The Coronavirus Bill, having sailed through the House of Commons, is expected to become law today. The Bill gives the government and the authorities unprecedented new powers, unheard of in a democracy during peacetime. Silkie Carlo, director of Big Brother Watch, has warned that these powers are unreasonably draconian, and could be here to stay long after the threat of the virus has dissipated. spiked caught up with Carlo to find out more.


spiked: What’s wrong with the Coronavirus Bill?

Silkie Carlo: This is a 329-page bill conferring extraordinary powers to the executive, which is being rushed through parliament in just three days. This is completely unprecedented. It leaves us with the greatest loss of liberty that we have probably ever had in this country on the back of one piece of legislation in peacetime.


The duration of the powers is one of the first things that stands out. The bill was drafted to allow its powers to last for two years – an extremely long period of time for such extreme emergency powers. Big Brother Watch ran a campaign over the weekend saying two years is too long and thousands of people emailed their MPs. The government has conceded an amendment which allows for a review after six months. But the way this has been phrased means that, essentially, the government can come back in six months and say that the powers need to continue. It would require parliament to vote against the government to try to get rid of the bill. Obviously, the numbers in parliament are really stacked against that at the moment.

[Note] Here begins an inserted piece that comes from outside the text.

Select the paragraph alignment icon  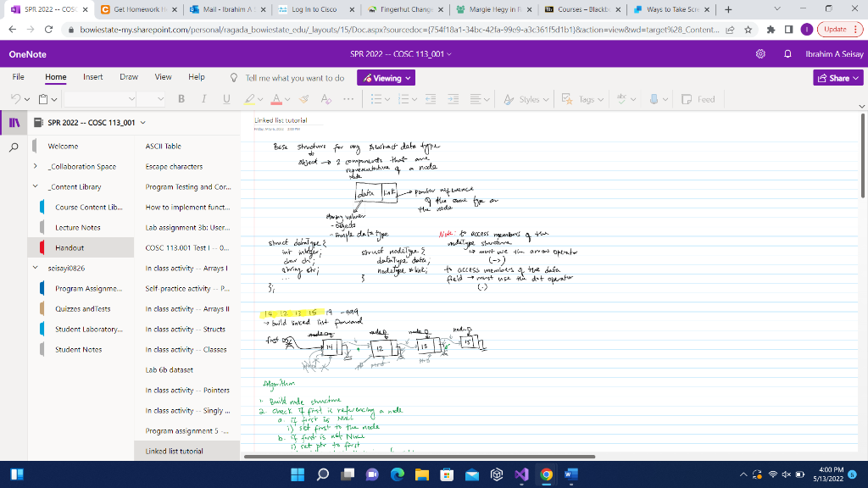pos(476,98)
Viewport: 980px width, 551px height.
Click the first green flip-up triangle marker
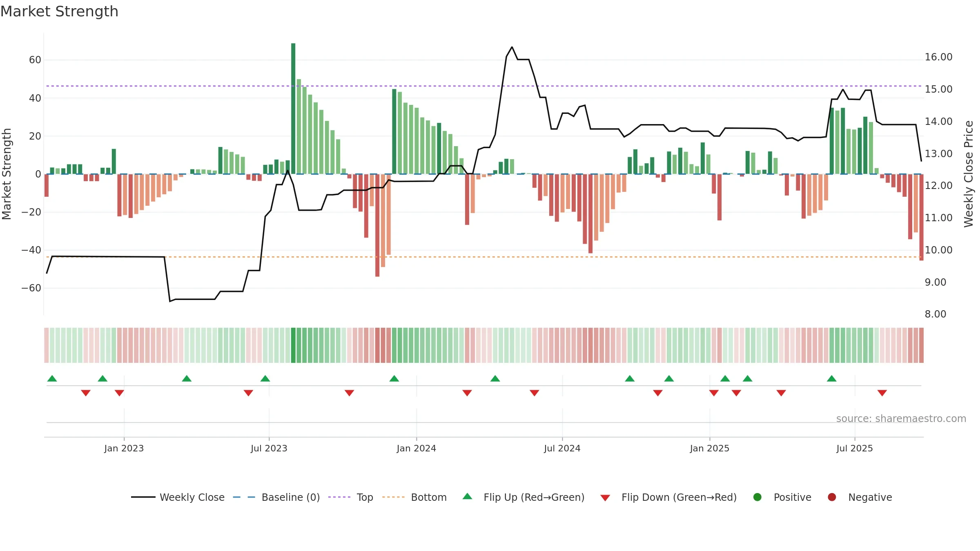pyautogui.click(x=52, y=378)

If we are honest with ourselves, these powers are going to be here to stay. The virus isn’t going anywhere anytime soon. Crisis follows crisis. The slippery slope might be an overused term, but it is very, very difficult to reverse the handing over of such extraordinary powers.

The other concerning thing is that we already have structures in place to deal with emergencies, namely the Civil Contingencies Act. Under the Civil Contingencies Act, government can lay regulations which have to be reviewed within seven days, but they can last for up to 30 days. And that is an appropriate mechanism for measures like arbitrary detention powers or any powers which you would never normally find acceptable in a democracy.

But that Act hasn’t been used. As Matt Hancock said repeatedly yesterday in the house, there is no plan to use that Act. This Coronavirus Bill actually comes from an earlier draft of an influenza pandemic bill and so this is not simply a product of making do in the circumstances. Obviously, everyone in parliament and everyone in government is faced with extraordinary circumstances. But the approach they have chosen is really worrying.


I was relieved to see lots of MPs in parliament raising questions, including Conservative backbenchers, asking why the Civil Contingencies Act hadn’t been used.
And the response given by the government was, I’m afraid, simply not true. Jacob Rees-Mogg said the coronavirus pandemic doesn’t qualify as an emergency under the Contingencies Act because it has been known about for too long. But that is just not the case. David Davis asked the Speaker’s Counsel, which gives legal advice to the Commons, whether that was actually the case. And the Speaker’s Counsel said unequivocally that the powers under the Civil Contingencies Act – which was written by the Counsel – are absolutely appropriate for the current emergency. I think that the Speaker’s Counsel note is going to be a very significant document in the months and years to come, unfortunately.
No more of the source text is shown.